In 1907, Gibran met a headmistress named Mary Haskell who thought Gibran was All That and a Bag of Chips. She gave him money, sent him to Paris for a year, and spent a great deal of time educating and editing him; Gibran played along and even got engaged to her, but somehow never got around to marrying or even sleeping with her, though he had plenty of affairs with other women. Haskell was disappointed but still devoted and believed Gibran’s many lies, including the claim that he had figured out the theory of relativity before Einstein but just hadn’t bothered writing it down. (A unified field theory? I just whipped one up today. Prove me wrong.)
=======
Extend the passage on Gibran and Mary Haskell, picking up right after its final sentence.

### Record excerpts
=======
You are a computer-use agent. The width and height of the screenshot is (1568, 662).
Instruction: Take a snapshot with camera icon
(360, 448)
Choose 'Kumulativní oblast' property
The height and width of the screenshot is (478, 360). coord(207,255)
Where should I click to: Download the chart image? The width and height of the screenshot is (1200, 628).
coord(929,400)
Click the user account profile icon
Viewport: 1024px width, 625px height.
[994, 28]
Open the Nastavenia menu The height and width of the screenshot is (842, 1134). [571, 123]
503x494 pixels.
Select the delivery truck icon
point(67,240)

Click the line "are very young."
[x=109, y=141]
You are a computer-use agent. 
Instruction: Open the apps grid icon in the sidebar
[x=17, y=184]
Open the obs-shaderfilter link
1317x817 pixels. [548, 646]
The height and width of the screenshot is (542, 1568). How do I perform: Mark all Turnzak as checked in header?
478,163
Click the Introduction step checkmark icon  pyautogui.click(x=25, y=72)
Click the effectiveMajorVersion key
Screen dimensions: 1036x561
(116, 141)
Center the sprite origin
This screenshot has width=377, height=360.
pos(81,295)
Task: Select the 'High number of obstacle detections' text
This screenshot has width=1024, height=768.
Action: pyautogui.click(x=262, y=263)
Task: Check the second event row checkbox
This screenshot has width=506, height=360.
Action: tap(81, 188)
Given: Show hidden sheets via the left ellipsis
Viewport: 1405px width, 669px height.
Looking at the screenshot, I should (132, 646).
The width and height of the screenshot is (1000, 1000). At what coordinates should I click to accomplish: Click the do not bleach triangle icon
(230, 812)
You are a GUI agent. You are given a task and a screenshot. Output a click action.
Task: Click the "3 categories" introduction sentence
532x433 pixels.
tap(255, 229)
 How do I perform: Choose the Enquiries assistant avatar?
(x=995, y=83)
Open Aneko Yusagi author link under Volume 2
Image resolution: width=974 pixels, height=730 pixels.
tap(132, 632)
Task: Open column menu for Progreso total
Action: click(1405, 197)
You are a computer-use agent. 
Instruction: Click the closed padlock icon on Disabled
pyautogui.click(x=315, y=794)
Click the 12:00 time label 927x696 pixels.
=======
### Task output
Gibran’s third book in English was The Prophet (1923) and it was wildly popular with the public and denigrated by critics from the start. The premise is this: Almustafa, a holy man, is leaving his place of exile and returning home, and those he is leaving beg for his wisdom; he complies with extremely vague and pleasing aphorisms that often claim that something is its opposite; as the linked article notes, “Freedom is slavery; waking is dreaming; belief is doubt… So whatever you’re doing, you needn’t worry, because you’re also doing the opposite.”
In spite of his lack of critical cred in English, Gibran is considered a major influence on Arabic poetry and literature. Gibran died at 48 of cirrhosis of the liver.
Have as fantastic a Monday as possible, given that the long, luxurious holiday is finally over, and stay scrupulously honest to the data.